Pyromind, in its own words, is a turn based, but also real time action puzzler, in which you are a “Mind” , in a minefield (A… Mindfield? Your groans sustain me), trying to defuse bombs before they go off, reaching a higher and higher score, with more difficult elements, every time you do so. There are two kinds of mines, but there only needs to be two kinds of mines, because a Pobomb (1 square radius) or a chain of them can kill you just as easily as a Limonka (Cross effect across the entire field) or its chain can. Your only saving grace? You can cross from one side of the field to the other.
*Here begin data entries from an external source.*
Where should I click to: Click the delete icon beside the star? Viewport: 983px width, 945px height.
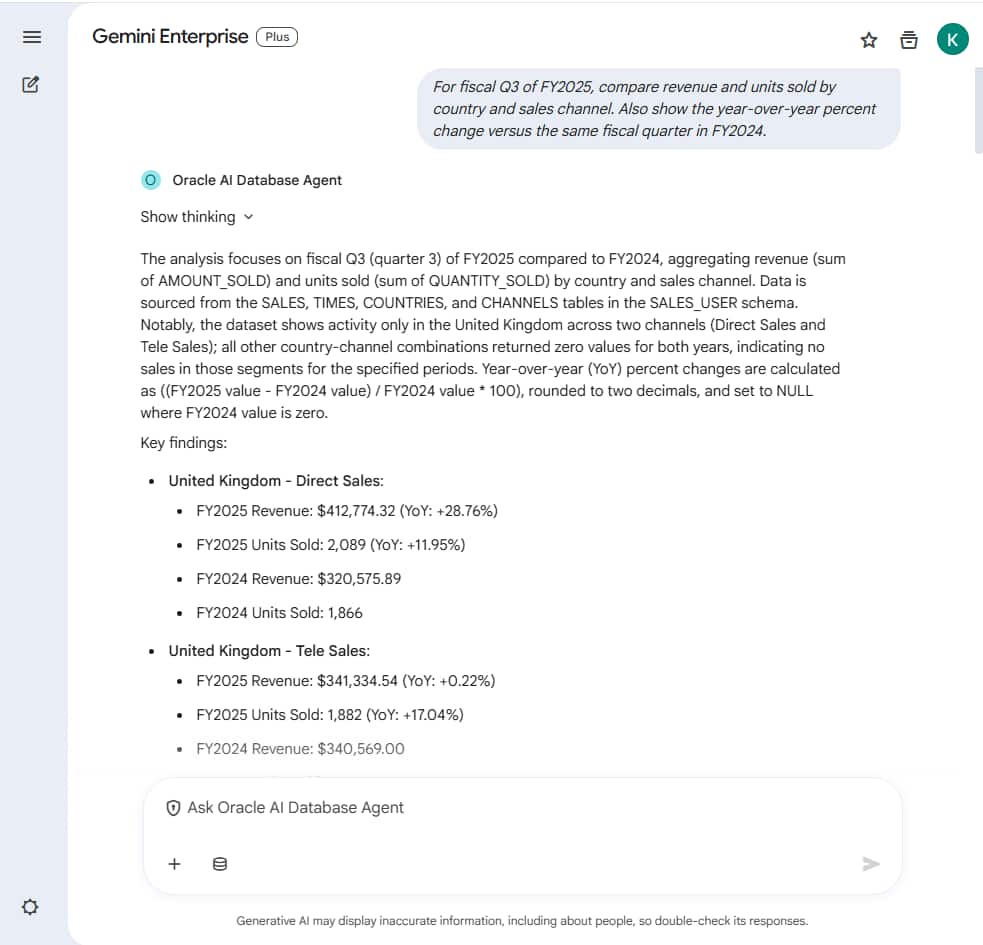point(908,40)
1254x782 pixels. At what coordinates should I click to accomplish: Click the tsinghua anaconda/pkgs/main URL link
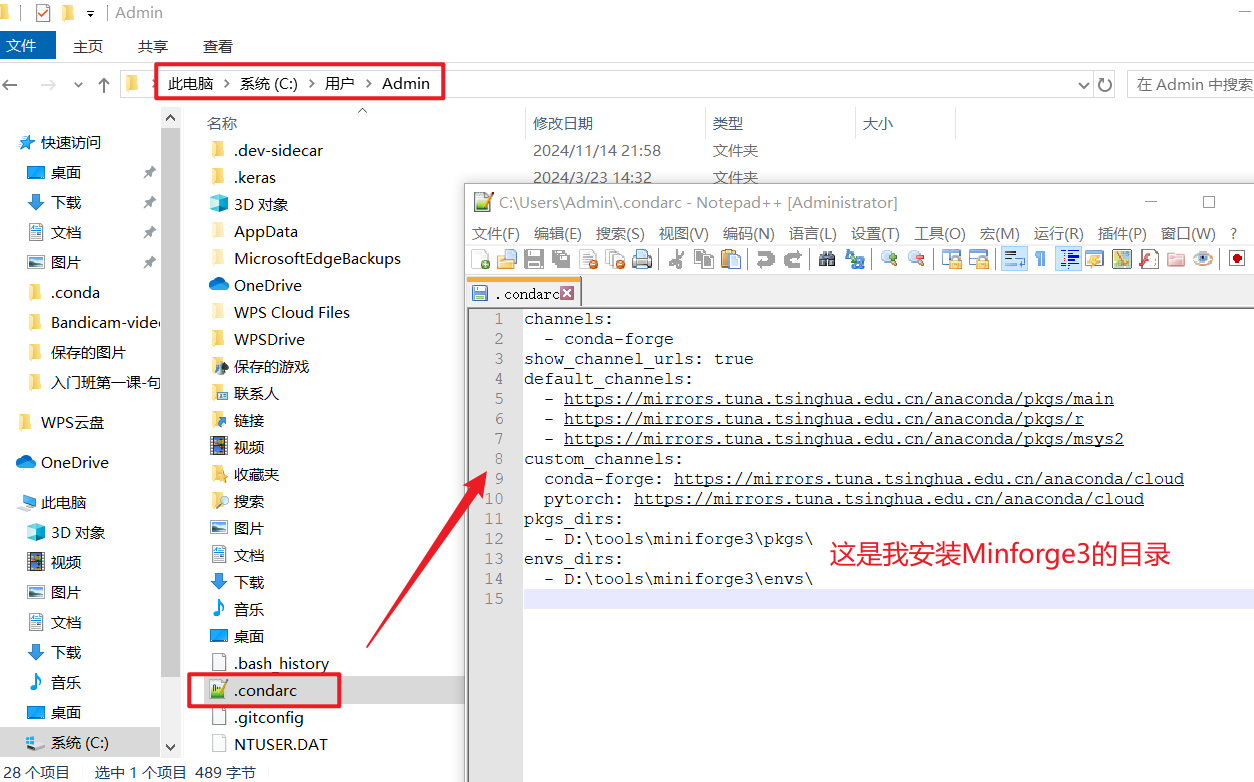[838, 399]
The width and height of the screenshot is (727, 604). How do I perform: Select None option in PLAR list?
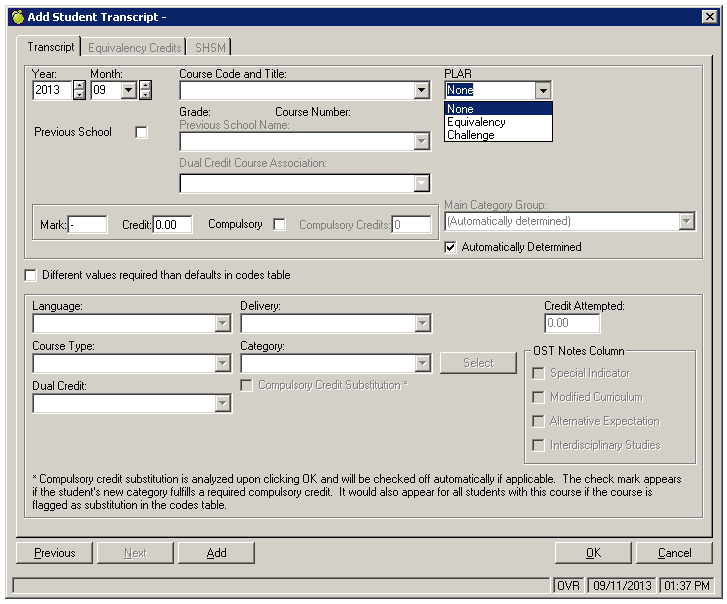coord(461,109)
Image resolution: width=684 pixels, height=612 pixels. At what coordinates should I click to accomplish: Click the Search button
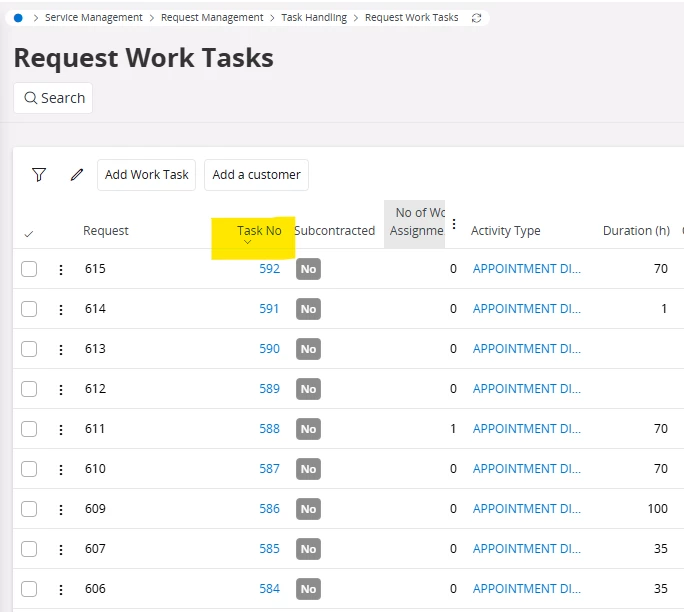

So… That, and the fact you can earn minds (slowly, oh so slowly at first) with their own special abilities (you start with none, obviously) is pretty much the core of things. There’s a time attack mode, a multiplayer battle mode (alas, I can’t say much about that… Not much of a multiplayer guy), and a campaign in the battle arena mode, essentially a CPU vs Player version of the multiplayer mode.

Alas, while single player modes earn gems for new characters, the Battle Arena does not, although the idea is fun: Essentially, the more points a player has over their opponent, the quicker a screen splitting laser moves toward the opponent, and horizontal screen movement isn’t allowed, only vertical.

So, simple to describe, and indeed learn, and not difficult to master, just requires keeping a sharp eye on where bombs are. Still ramps up the difficulty quickly, and I do wish difficulty was selectable once you’d cleared more than one difficulty, but this isn’t really a big flaw. A middling flaw, really.

It’s a variation on the sudden death of other puzzle action games, but I like its touches.

Finally, we have the aesthetic. Everthing except the menu is relatively clear, there’s a fair amount of good music, both tense and charming, and its clean, vector style appeals. As mentioned, the menu could do with more clarity, rather than going fully stylistic as it has (Options and credits are currently the arrow in the top right, tooltip for what the hell something is in the top left.) But, apart from the flaws described, this is a solid title, with an interesting core mechanic, and I’m having fun with it.

The Mad Welshman hates Limonkas. They may have become his newest worst enemy.